Diabetes Tipo 1: tratamento foi tema na Câmara Municipal de São Paulo

No último dia 08 de maio, a Câmara Municipal de São Paulo promoveu o XXXIV Ciclo de Debate Município Saudável que teve como tema “Discutindo a situação do diabetes tipo 1 no Brasil”. O objetivo era dar oportunidade aos especialistas de discutirem alternativas para o controle do Diabetes tipo 1 no país, conhecida também como diabetes insulinodependente, diabetes infanto-juvenil e diabetes imunomediado.

A iniciativa partiu das sociedades médicas como SBD, SBEM, Sociedade Brasileira de Pediatria, ANAD e FENAD, junto com o médico e vereador Gilberto Natalini. A SBD foi representada pelo presidente Dr. Walter Minicucci e pela Dra. Karla Melo, coordenadora do Departamento de Saúde Pública da entidade. Também participaram da mesa representantes da Secretaria Municipal e Estadual de Saúde, do Ministério da Saúde e da ADJ Brasil.

O ponto focal, de acordo com o Dr. Walter Minicucci, é compreender que existem dois grupos de pacientes com diabetes tipo 1 no Brasil: aquele que tem condição de um tratamento de qualidade, pois a questão financeira não é um impedimento, e outro que abrange uma parcela maior da população, que depende das insulinas NPH Humana e Regular Humana Rápida e de glicosímetros disponíveis no SUS. “O que estamos discutindo aqui é o Análogo de Ação Rápida para alguns grupos de pacientes com Diabetes do Tipo 1. Embora não melhorem tanto o controle glicêmico, tira essas pessoas do risco de morte por hipoglicemia, de hipoglicemias severas”, explicou.
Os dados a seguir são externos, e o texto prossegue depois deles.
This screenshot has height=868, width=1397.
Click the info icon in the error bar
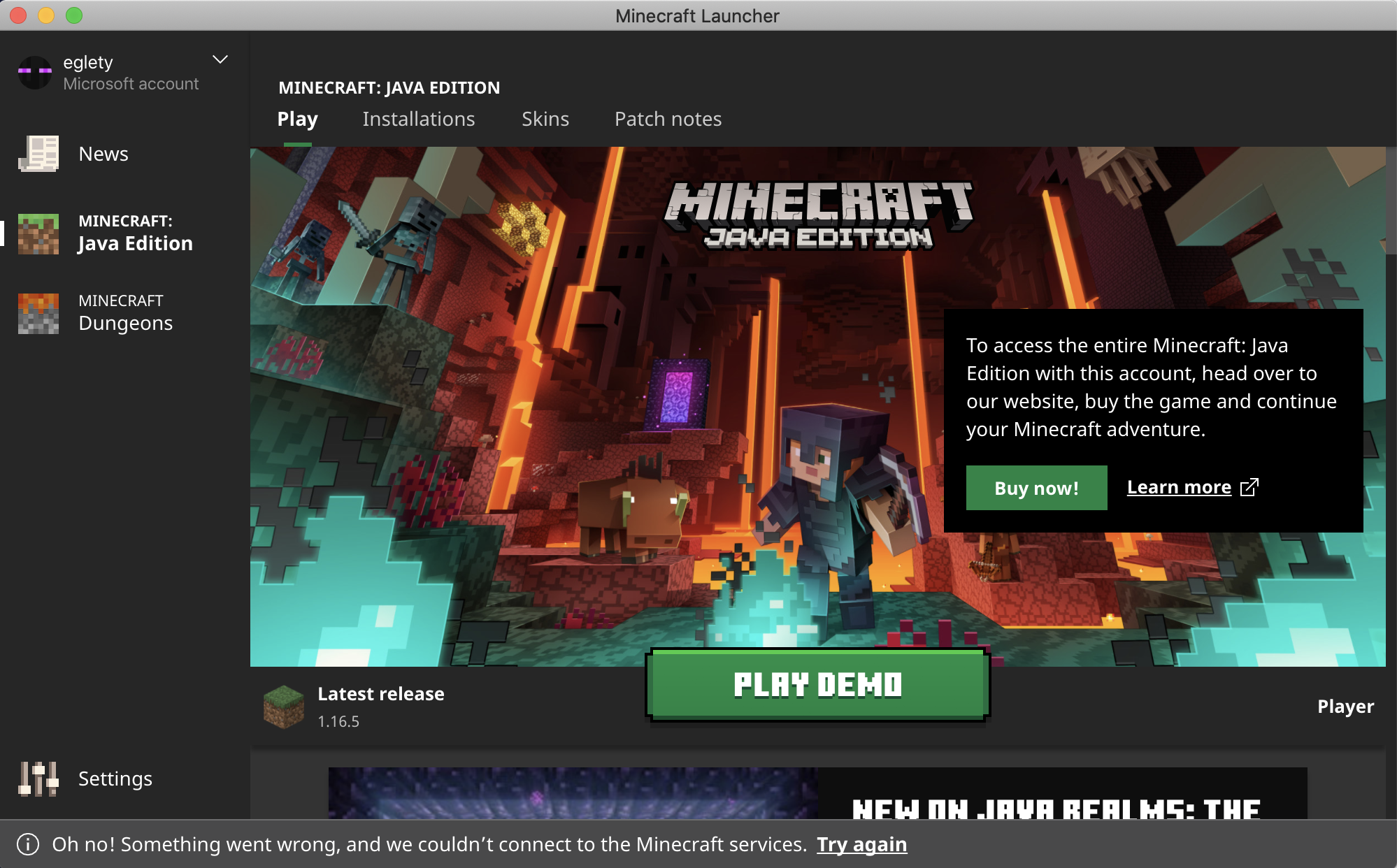28,844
A Dra. Karla Melo apresentou uma palestra que teve como tema “Diabetes tipo 1 no Brasil” visando contextualizar a situação da doença no país, promovendo uma discussão em prol de melhorias na qualidade de vida do paciente, e abordando a insulinoterapia. Segunda a médica, deve-se ter uma atenção especial com a população menos favorecida. “A maioria da população com diabetes não atinge um controle glicêmico adequado. Dependendo da região, da classe social deste paciente há uma melhora ou piora do controle glicêmico. A preocupação deve ser com aqueles que são atendidos nos SUS, aqueles que não dispõem de condições para um tratamento de qualidade. Deve-se lutar por incorporações, padronizações, capacitações e ações que levem a melhoria para os pacientes mais necessitados”, concluiu.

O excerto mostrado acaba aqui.